Im Gegensatz zum Arztberuf ist das Heilpraktikerwesen zudem kaum gesetzlich geregelt: Die Voraussetzungen für die Zulassung und Überprüfung von Heilpraktiker:innen werden darin nicht genau definiert. Zwar gibt es sogenannte Durchführungsverordnungen der einzelnen Bundesländer, die jedoch ebenfalls oft veraltet und rechtlich umstritten sind.

Nach einem vom Bundesgesundheitsministerium eingeholten und im Jahr 2021 veröffentlichten Rechtsgutachten sind diese Regelungen sogar in weiten Teilen verfassungswidrig. Verbraucher:innen muss zudem klar sein, dass die Inhalte der Heilpraktikerausbildung nicht genau vorgeschrieben sind, die Ausbildung meist nur 1 bis 2 Jahre dauert und dementsprechend sowohl zeitlich als auch inhaltlich nicht annähernd an die staatliche Berufsqualifikation von Ärztinnen und Ärzten heranreicht.

Welche alternativmedizinischen Behandlungen zahlt die Krankenkasse?

Nach § 2 Abs. 1 SGB V sind Behandlungsmethoden, Arznei- und Heilmittel der besonderen Therapierichtungen nicht kategorisch von der Leistungspflicht der Krankenkassen ausgeschlossen.
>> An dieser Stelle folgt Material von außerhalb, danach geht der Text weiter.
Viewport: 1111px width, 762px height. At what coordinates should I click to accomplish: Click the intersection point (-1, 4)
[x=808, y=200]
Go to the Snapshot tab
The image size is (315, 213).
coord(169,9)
Sachleistungen der Krankenkassen müssen aber dem allgemein anerkannten Stand der medizinischen Erkenntnisse entsprechen und den medizinischen Fortschritt berücksichtigen.

Daher gehören die allermeisten alternativmedizinischen Behandlungen nicht zum gesetzlichen Leistungsspektrum der Krankenkassen. Nach Auffassung des Gemeinsamen Bundesausschusses (G-BA), des höchsten Beschlussgremiums des Gesundheitswesens, fehlt unter anderem bei Methoden wie Ozontherapie, Bioresonanztherapie oder Colon-Hydro-Therapie der wissenschaftlich erwiesene Nutzen.

Viele Krankenkassen erstatten jedoch beispielsweise die Kosten für homöopathische Arzneimittel als sogenannte Satzungsleistung, um damit neue Mitglieder zu werben, die sich für diese Behandlungsmethoden interessieren. Für diese Arzneimittel wird allerdings im Internet teilweise in fragwürdiger Weise geworben.